108 N. Benton St., Woodstock, (815) 337-7303,

This boutique on Woodstock Square reflects the beliefs of its owner, Connie Citarelli, who buys locally made inventory when possible. She only carries items that that are eco-friendly, that support fair trade practices, and won’t threaten good health.

The perception that responsible products are more expensive is false, she says. “For example, a sweater sold here costs $45 to $95, and it’s hand-knitted by a real person who used non-toxic yarns and eco-friendly, health-friendly dyes. And, that person was paid a fair wage.”

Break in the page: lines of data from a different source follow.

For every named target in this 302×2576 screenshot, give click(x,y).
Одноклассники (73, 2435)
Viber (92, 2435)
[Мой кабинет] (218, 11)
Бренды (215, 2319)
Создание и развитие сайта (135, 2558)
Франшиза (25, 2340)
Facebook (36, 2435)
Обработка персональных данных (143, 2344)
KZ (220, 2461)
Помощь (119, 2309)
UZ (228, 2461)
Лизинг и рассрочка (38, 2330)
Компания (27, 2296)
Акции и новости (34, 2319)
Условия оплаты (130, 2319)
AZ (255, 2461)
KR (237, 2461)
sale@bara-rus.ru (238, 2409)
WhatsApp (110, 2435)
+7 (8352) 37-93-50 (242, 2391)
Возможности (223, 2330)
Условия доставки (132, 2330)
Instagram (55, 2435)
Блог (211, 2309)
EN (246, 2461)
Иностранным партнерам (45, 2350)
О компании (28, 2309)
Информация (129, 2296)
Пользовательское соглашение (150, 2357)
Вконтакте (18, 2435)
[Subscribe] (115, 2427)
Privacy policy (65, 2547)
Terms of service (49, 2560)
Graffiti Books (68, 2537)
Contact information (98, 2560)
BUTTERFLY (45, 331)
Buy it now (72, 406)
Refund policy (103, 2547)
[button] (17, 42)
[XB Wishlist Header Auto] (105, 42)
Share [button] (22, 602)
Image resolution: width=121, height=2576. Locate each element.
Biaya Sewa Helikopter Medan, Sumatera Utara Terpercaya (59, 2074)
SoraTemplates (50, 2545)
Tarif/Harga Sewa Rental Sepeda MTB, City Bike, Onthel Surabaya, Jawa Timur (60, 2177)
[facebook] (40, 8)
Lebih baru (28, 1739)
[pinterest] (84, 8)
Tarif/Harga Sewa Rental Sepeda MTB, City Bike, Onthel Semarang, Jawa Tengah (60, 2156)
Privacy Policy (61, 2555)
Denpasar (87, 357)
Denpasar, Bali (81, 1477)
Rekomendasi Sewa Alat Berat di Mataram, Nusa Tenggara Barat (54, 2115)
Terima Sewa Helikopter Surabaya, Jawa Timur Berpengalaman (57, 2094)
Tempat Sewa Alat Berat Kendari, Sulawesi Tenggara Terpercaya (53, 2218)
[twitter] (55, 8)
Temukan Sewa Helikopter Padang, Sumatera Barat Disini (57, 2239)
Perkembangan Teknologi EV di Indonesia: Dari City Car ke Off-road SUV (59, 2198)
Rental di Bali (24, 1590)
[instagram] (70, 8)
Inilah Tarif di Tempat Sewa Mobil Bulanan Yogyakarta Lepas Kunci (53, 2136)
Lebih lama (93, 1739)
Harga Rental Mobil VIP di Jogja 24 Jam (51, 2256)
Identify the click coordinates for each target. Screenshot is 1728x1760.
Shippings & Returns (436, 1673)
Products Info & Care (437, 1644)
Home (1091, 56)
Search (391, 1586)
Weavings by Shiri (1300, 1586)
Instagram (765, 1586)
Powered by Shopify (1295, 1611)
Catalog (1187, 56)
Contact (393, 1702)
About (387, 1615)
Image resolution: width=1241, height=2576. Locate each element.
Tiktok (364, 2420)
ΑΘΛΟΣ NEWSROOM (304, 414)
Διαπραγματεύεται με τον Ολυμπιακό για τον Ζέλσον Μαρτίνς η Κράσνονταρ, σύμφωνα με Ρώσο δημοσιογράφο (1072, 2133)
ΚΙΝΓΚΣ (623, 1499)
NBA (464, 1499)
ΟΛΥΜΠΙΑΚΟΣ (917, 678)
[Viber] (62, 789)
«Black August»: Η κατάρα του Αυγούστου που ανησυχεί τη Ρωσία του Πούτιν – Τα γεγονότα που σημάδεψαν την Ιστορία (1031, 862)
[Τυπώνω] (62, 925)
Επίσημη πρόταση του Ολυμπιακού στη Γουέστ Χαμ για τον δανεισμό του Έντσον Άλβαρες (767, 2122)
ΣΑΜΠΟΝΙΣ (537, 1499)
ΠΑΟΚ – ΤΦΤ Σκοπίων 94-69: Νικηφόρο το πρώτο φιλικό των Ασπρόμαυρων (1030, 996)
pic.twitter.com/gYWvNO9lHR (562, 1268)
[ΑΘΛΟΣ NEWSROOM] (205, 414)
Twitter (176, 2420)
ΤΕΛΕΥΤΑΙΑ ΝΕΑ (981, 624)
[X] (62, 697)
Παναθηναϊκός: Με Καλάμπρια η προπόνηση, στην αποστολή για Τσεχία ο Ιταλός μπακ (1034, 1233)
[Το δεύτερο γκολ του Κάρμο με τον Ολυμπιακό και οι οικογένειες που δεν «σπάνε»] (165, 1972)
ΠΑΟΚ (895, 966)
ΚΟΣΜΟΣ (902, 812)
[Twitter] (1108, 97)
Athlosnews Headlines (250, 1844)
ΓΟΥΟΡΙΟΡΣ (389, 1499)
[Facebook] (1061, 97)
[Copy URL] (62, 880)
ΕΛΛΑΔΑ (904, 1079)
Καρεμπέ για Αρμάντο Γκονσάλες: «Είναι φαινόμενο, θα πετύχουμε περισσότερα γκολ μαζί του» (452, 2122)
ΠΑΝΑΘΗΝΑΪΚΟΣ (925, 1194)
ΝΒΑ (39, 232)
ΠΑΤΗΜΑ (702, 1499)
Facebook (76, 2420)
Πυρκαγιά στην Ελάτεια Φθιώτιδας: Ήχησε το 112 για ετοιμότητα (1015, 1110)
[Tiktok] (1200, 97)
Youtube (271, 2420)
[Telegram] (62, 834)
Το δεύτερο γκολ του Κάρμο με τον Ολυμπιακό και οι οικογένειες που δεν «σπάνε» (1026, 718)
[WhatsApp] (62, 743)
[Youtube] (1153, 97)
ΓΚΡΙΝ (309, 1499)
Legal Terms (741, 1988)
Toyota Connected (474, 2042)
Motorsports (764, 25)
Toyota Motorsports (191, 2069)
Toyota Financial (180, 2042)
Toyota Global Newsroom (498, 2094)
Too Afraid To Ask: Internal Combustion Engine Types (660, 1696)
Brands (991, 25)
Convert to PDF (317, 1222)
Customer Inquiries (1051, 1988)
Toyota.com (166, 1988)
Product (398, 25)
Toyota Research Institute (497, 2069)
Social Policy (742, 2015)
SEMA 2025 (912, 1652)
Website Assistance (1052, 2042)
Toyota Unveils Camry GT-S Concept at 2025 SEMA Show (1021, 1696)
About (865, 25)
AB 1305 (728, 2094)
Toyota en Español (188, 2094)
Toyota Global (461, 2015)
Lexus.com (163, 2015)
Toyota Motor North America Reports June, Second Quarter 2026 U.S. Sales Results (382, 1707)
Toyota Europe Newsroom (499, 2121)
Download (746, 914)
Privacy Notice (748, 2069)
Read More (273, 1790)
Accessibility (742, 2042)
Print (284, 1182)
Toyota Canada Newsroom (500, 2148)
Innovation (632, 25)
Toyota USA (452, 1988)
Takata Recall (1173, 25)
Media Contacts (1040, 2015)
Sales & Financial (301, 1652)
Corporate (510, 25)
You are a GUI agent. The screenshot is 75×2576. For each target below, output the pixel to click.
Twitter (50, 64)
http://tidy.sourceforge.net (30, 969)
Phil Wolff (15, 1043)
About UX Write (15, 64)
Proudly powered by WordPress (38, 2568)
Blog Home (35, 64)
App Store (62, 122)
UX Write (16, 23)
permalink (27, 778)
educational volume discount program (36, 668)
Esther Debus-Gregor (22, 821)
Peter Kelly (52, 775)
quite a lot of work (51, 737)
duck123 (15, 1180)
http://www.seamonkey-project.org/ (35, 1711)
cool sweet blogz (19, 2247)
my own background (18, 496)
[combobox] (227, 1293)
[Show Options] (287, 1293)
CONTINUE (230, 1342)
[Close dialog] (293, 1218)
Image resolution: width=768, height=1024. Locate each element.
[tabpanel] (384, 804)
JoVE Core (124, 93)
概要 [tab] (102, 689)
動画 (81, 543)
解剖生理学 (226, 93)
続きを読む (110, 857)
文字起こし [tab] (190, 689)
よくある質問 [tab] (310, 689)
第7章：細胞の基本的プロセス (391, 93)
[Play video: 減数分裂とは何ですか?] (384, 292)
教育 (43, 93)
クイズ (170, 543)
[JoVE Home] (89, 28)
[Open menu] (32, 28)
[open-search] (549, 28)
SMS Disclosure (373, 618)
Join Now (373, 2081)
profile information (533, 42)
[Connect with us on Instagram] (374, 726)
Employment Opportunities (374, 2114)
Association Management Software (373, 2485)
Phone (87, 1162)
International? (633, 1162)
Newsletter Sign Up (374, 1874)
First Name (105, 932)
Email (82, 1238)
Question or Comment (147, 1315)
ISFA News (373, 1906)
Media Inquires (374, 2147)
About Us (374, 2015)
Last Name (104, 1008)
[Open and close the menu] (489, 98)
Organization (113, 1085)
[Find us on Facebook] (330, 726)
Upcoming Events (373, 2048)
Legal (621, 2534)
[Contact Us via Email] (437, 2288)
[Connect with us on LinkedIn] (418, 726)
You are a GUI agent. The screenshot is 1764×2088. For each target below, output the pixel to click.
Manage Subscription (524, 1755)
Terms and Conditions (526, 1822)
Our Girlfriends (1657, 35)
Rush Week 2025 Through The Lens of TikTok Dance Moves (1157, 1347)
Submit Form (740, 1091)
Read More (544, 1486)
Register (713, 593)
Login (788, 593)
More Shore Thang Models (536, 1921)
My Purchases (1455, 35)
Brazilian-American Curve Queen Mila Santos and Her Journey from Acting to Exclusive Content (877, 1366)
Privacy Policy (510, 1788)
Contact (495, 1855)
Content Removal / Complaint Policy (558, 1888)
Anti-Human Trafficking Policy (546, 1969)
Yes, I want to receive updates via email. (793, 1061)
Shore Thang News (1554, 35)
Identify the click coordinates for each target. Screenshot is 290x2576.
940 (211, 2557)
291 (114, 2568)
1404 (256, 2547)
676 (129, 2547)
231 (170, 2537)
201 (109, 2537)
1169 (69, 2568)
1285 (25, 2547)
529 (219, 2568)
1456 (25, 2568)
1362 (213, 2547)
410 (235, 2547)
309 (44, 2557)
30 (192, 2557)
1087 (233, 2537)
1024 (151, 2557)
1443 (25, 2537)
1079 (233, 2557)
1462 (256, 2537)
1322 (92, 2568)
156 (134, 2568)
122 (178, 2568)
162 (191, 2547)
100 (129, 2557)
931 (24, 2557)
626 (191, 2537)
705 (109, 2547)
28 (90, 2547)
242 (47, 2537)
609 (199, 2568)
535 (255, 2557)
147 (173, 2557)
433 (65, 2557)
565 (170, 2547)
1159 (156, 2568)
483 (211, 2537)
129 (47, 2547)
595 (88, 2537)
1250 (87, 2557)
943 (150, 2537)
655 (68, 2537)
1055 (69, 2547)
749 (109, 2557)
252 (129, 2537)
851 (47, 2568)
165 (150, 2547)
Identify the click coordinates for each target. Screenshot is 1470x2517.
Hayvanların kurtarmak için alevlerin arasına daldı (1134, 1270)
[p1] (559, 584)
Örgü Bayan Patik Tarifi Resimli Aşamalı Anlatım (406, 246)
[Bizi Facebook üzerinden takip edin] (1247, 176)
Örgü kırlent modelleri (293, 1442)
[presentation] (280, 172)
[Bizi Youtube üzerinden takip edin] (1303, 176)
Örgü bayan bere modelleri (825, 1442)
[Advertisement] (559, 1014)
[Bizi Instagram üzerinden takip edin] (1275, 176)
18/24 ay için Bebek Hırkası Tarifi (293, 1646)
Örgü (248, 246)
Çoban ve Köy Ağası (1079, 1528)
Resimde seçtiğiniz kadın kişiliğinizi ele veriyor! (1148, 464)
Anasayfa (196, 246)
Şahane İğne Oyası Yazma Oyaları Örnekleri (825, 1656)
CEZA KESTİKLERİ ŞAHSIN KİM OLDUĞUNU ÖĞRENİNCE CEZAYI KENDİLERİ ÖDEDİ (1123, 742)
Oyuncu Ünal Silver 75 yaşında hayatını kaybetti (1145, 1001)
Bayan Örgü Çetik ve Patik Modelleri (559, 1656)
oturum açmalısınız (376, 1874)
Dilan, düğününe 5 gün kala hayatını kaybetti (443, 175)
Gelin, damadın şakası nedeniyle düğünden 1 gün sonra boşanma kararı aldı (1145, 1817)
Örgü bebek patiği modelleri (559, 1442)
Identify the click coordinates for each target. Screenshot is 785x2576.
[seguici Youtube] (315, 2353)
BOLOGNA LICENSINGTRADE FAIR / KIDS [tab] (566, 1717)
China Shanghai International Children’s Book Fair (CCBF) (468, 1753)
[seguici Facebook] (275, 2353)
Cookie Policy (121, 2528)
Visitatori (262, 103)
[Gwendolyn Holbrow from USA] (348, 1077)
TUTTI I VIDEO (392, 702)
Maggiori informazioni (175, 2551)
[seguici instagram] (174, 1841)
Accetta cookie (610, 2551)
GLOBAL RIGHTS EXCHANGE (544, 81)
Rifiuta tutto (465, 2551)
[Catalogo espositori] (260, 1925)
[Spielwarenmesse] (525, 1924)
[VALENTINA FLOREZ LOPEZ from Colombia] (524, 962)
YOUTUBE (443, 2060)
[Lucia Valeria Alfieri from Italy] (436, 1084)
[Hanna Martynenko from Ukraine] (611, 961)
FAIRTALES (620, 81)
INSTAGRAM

Citarelli has been acting on her beliefs since the 1970s, advocating, for example, for toxin-free children’s clothing. She opened Green Box Boutique in 2009, and offers gourmet goodies, wine, beer, coffee, tea and teaware; women’s clothing, jewelry and accessories; soy candles, artwork and other home decor; and healthful body and bath products. There are purses made locally from the pockets of old blue jeans; locally hand-knit baby sweater sets; Wind Ridge Herb Farm organic dips, dressings and cheeses, to name a few items. She keeps prices low.

“Everyone should be able to afford being green,” she says. “After all, the more that people live green, the more sustainable our world is.”

Hours: Tues. & Sat. 9 a.m.- 5 p.m., Wed.-Fri. 10 a.m.-6 p.m.